Thousands of desperate Afghans endlessly wait for evacuation at Kabul airport

Kabul, Aug 18 (EFE).- Thousands of desperate Afghans, including the elderly as well as women and children, have camped outside the Kabul airport for days in the hope of getting evacuated from the country after it was taken over by the Taliban Islamist militia.

The people, waiting in front of the closed gates, have come from all parts of the country – many without a place to stay in Kabul – in a bid to secure an uncertain but peaceful life abroad instead of a life of possible fear and intimidation at home under a fundamentalist regime.

A small number of fortunate ones, who get permission to enter the airport, are pulled over the gates as the security guards refuse to open them to keep the crowd at bay.

Stampedes occur at frequent intervals, causing tens of people to fall unconscious in the crowd amid the hot weather, while their relatives attempt to pull them out to save their lives.

Screams of women and children are incessant.

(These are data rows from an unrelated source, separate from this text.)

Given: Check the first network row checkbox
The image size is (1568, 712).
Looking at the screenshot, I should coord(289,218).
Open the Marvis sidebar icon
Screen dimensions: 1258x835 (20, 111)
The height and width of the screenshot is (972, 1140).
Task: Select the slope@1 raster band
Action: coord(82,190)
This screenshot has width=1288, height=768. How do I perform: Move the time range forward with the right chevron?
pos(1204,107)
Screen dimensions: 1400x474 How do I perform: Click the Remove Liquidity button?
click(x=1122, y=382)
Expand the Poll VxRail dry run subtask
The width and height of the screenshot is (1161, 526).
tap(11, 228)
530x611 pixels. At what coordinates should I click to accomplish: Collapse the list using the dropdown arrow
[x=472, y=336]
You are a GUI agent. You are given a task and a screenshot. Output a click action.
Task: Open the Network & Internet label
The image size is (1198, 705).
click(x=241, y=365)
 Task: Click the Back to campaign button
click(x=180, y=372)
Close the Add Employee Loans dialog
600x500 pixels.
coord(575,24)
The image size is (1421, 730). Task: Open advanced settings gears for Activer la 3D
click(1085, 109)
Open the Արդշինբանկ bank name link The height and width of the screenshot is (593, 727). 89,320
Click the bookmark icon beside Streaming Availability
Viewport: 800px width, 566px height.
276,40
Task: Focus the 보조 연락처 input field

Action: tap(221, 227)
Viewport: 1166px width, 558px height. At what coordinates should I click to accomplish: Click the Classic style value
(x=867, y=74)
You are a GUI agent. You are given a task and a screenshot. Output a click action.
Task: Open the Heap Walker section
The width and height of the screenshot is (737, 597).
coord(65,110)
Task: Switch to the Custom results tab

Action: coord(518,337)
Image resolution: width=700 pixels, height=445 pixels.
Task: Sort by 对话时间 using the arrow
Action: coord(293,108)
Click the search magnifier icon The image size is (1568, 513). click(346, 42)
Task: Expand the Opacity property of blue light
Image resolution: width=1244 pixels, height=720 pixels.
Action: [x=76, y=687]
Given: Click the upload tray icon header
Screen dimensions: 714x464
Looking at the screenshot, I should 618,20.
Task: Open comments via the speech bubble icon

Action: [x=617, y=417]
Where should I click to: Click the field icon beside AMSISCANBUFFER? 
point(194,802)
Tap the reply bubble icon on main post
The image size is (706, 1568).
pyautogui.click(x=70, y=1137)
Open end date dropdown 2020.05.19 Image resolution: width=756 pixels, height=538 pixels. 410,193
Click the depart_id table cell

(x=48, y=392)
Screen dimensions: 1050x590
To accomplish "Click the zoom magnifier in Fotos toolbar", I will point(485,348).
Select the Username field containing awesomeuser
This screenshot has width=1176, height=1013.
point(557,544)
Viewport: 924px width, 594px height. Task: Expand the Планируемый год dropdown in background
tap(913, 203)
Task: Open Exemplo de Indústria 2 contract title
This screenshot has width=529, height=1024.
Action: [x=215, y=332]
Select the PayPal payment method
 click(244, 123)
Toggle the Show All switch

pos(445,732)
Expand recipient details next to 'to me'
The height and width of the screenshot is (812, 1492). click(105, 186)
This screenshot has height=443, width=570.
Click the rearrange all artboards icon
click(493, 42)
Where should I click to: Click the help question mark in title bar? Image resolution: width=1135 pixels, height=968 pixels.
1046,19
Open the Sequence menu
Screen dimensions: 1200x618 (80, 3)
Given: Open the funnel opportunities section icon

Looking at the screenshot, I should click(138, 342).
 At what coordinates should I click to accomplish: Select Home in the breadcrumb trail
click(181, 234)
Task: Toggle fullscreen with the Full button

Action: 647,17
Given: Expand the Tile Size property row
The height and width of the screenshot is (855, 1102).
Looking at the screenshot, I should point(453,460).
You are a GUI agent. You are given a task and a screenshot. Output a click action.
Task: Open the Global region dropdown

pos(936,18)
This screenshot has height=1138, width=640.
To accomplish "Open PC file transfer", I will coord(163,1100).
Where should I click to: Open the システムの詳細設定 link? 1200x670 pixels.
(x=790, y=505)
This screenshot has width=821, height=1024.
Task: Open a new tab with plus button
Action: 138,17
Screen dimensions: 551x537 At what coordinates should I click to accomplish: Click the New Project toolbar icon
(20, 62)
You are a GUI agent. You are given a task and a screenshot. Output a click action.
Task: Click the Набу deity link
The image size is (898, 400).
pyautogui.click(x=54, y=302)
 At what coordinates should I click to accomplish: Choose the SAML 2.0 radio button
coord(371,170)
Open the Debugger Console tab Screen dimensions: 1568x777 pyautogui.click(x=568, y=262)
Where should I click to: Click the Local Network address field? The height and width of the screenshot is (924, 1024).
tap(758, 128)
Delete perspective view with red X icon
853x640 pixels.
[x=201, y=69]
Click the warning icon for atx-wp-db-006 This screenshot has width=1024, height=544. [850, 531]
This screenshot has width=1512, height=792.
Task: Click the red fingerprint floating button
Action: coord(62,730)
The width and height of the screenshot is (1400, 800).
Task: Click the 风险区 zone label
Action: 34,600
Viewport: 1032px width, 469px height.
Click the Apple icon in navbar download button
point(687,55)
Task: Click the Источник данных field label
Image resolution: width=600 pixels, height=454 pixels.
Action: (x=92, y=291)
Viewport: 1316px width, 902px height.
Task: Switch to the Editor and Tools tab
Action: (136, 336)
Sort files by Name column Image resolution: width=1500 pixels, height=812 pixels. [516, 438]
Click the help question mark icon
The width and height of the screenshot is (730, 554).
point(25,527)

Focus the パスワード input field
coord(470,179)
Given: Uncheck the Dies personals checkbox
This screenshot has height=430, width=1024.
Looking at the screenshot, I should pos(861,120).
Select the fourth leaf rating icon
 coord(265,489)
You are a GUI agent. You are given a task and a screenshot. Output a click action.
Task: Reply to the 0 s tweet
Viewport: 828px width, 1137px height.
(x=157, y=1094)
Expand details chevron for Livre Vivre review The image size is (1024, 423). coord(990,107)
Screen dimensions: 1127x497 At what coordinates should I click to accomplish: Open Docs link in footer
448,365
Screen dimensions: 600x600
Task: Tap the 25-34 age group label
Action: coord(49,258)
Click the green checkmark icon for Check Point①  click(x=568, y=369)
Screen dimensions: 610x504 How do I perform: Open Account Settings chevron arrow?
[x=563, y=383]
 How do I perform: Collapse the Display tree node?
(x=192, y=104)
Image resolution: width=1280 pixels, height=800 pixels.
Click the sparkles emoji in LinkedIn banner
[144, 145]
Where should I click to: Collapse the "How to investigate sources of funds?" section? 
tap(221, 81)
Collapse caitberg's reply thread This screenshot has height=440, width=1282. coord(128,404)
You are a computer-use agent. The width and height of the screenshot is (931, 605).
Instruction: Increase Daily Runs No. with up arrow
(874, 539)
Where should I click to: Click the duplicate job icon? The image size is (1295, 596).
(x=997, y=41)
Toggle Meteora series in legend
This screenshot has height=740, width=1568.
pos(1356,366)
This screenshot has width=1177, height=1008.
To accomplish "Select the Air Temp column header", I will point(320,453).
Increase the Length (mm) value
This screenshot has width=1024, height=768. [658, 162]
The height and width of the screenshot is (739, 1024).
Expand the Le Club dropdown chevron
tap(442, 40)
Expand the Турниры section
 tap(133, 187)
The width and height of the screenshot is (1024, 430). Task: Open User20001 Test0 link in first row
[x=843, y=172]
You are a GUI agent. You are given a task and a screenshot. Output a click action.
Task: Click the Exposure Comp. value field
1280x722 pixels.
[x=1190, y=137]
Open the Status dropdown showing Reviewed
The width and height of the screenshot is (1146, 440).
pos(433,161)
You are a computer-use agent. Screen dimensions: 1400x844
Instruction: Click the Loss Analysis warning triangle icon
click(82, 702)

Foreign and Afghan security forces controlling the gates are often left with no choice but to use brute force to keep the situation under control.

Some of measures they have resorted to are firing shots in the air, and throwing smoke cannons and sonic bombs to disperse the crowd, often causing burns and minor injuries to the people.

“I have lived the most difficult days and nights of my life here,” Bashir Ahmad Buniadi, who has spent three days and nights at the northern military gate of the Hamid Karzai airport with his wife and six children, told EFE on Wednesday.

The 41-year-old tearfully narrated how they were unable to even show their documents to enter the airport as every time they tried to approach the gate, they were pushed back by the security guards.

However, Buniadi expressed readiness to face these “bad moments” of his life in order to try and escape from the “worse” life that lay ahead for them in Afghanistan under the Taliban.

During the previous Taliban regime between 1996-2001, before they were ousted by the US invasion, the country was under strict Islamic or Sharia law with few liberties and freedoms for the people, especially women, who were not allowed to step out of the house without a burqa and an accompanying male guardian or even work or have access to education.

Thousands others like Buniadi could be seen running from one airport gate to the other hoping to find a way in, while Taliban fighters could be seen a few meters away, trying to keep the traffic open along the road amid the chaos.

Many of those attempting to flee carry foreign passports, visas or green cards, while several others have come with noting more than recommendation letters from their erstwhile employers from western nations and some have turned up with Afghan National Identity Cards and electricity bills.

Meanwhile, a gradual change in the atmosphere inside the country was becoming evident with several passersby hurling abuses and insults at those looking to escape abroad.

“Don’t shoot in the air, bring down your gun and kill these traitors, so they understand what are the consequences of treason against the motherland,” shouted a taxi driver from a nearby road.